Jika pengguna menemukan konten yang tidak pantas yang tidak dihapus oleh TikTok, mereka dapat melaporkannya langsung melalui aplikasi. TikTok akan meninjau laporan tersebut dan mengambil tindakan yang diperlukan untuk menghapus konten yang melanggar pedoman komunitas.

TikTok memiliki kebijakan ketat tentang konten yang sesuai dengan usia. TikTok membatasi konten yang tidak pantas untuk anak-anak di bawah 13 tahun. Selain itu, TikTok memiliki filter yang dapat diatur untuk menghindari konten yang tidak pantas.

Orang tua dapat mengatur pengaturan privasi dan filter konten di aplikasi TikTok untuk menghindari anak-anak mereka dari konten yang tidak pantas. Orang tua juga dapat mengajari anak-anak mereka tentang penggunaan yang aman dan bertanggung jawab atas media sosial.

Kesimpulan

Secara keseluruhan, situasinya adalah kekhawatiran teoritis – dan risiko teoritis. Para kritikus mengatakan bahwa TikTok adalah “kuda Troya” – meskipun terlihat tidak berbahaya, namun bisa menjadi senjata yang kuat pada saat konflik, misalnya. Aplikasi tersebut sudah dilarang di India, yang mengambil tindakan pada tahun 2020 terhadap aplikasi dan puluhan platform Tiongkok lainnya.

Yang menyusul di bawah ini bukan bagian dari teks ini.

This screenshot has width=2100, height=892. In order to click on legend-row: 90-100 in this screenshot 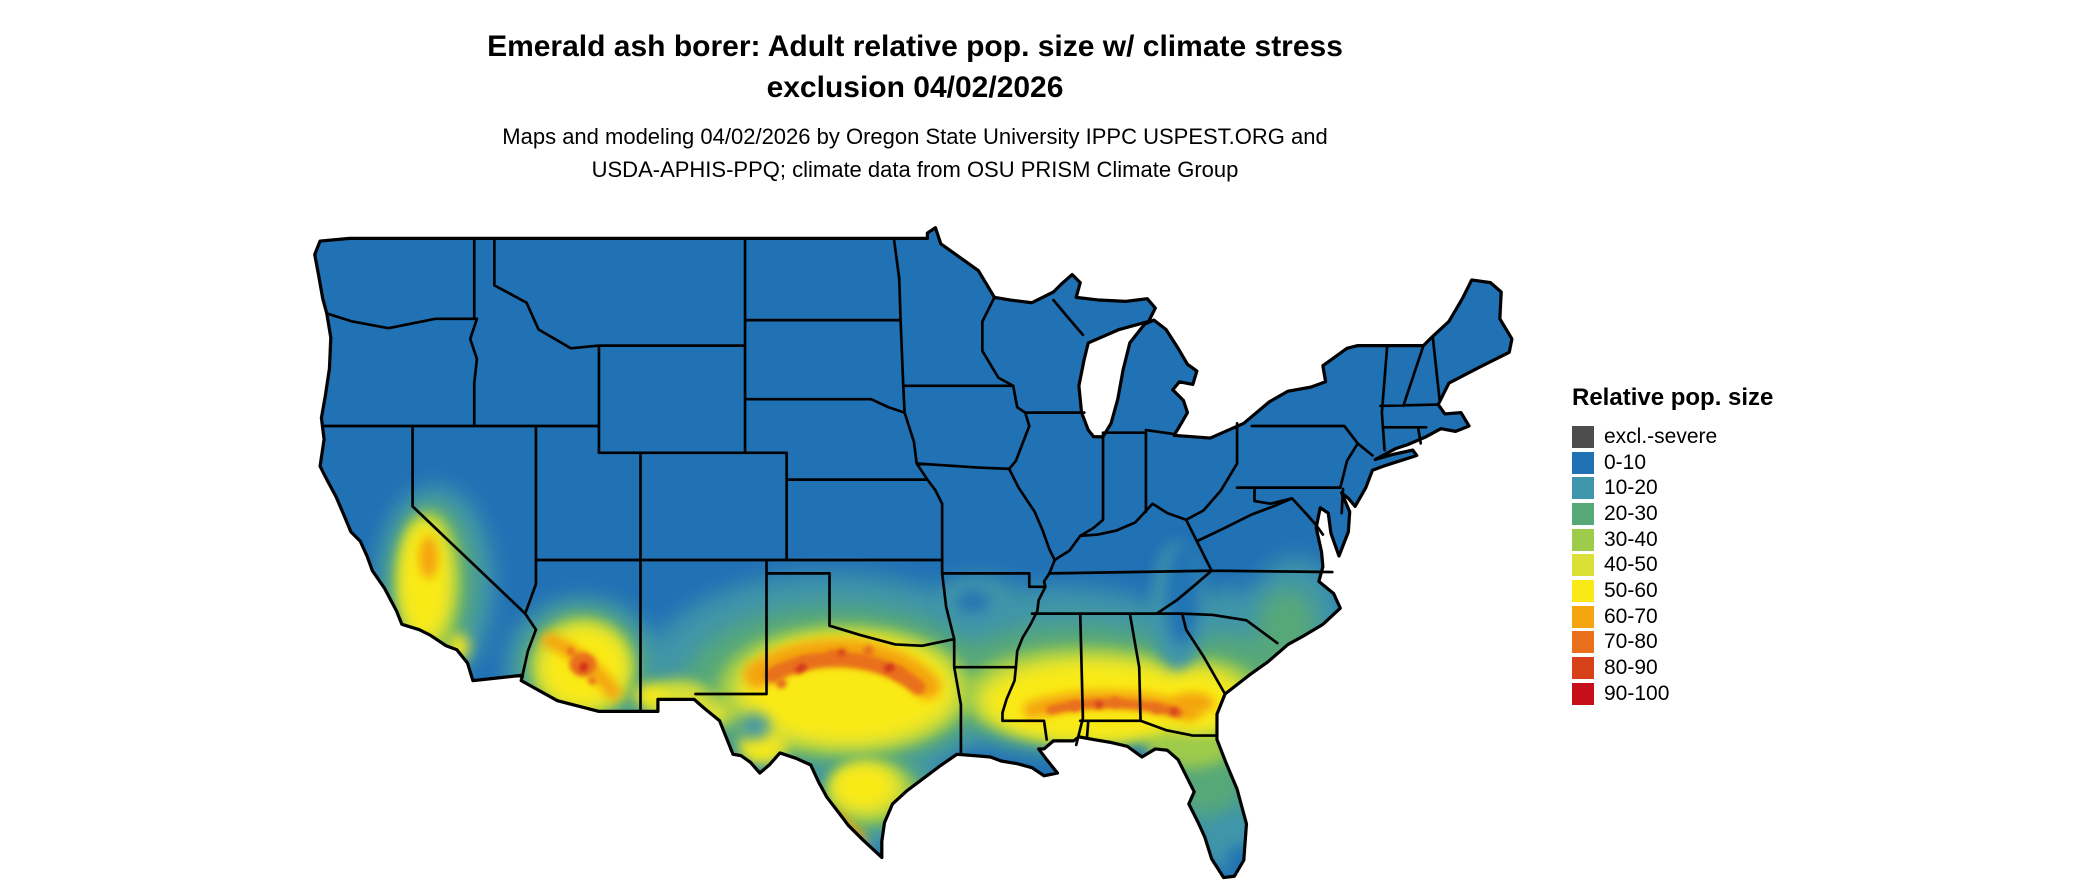, I will do `click(1687, 694)`.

Namun, larangan TikTok di AS bisa berdampak besar pada platform, karena biasanya sekutu AS juga mengikuti keputusan semacam itu. Hal itu terlihat ketika AS berhasil memimpin seruan untuk memblokir raksasa telekomunikasi Tiongkok Huawei dari digunakan di infrastruktur 5G – lagi-lagi berdasarkan risiko teoritis. Tentu saja, perlu dicatat bahwa risiko-risiko ini hanya satu arah. Tiongkok tidak perlu khawatir tentang aplikasi AS karena akses untuk warga Tiongkok telah diblokir selama bertahun-tahun.